How are the IHR related to the Global Health Security Agenda?

In 2014, most countries had not met the requirements of the IHR, and it was clear that progress toward IHR needed to be accelerated. The United States and a group of like-minded countries launched the Global Health Security Agenda (GHSA).7 The GHSA provides a structure to help countries reach IHR compliance.

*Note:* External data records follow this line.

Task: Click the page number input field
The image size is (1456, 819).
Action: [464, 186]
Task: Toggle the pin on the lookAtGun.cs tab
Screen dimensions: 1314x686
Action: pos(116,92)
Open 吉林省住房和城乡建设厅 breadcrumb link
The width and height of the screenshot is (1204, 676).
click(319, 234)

The GHSA lays out a framework to:

  • Prevent avoidable epidemics
  • Detect threats early
  • Respond rapidly and effectively8

The GHSA brings much needed attention and resources to global health protection and helps us actualize the IHR by creating clear goals and activities that support the regulations. The GHSA will help us close the gaps left by the IHR – gaps that could leave us vulnerable to disease threats.

 Top of Page

References

  1. CDC. Global Health – International Health Regulations.
  2. WHO. Case definitions for the four diseases requiring notification in all circumstances under the International Health Regulations (2005).
  3. CDC. Global Health – International Health Regulations.
  4. WHO. Annex 2 of the International Health Regulations (2005).
  5. WHO. Strengthening health security by implementing the International Health Regulations (2005).
  6. CDC. Global Health – International Health Regulations.
  7. CDC. Global Health Security Agenda: Action Packages.
  8. CDC. Global Health Security Agenda.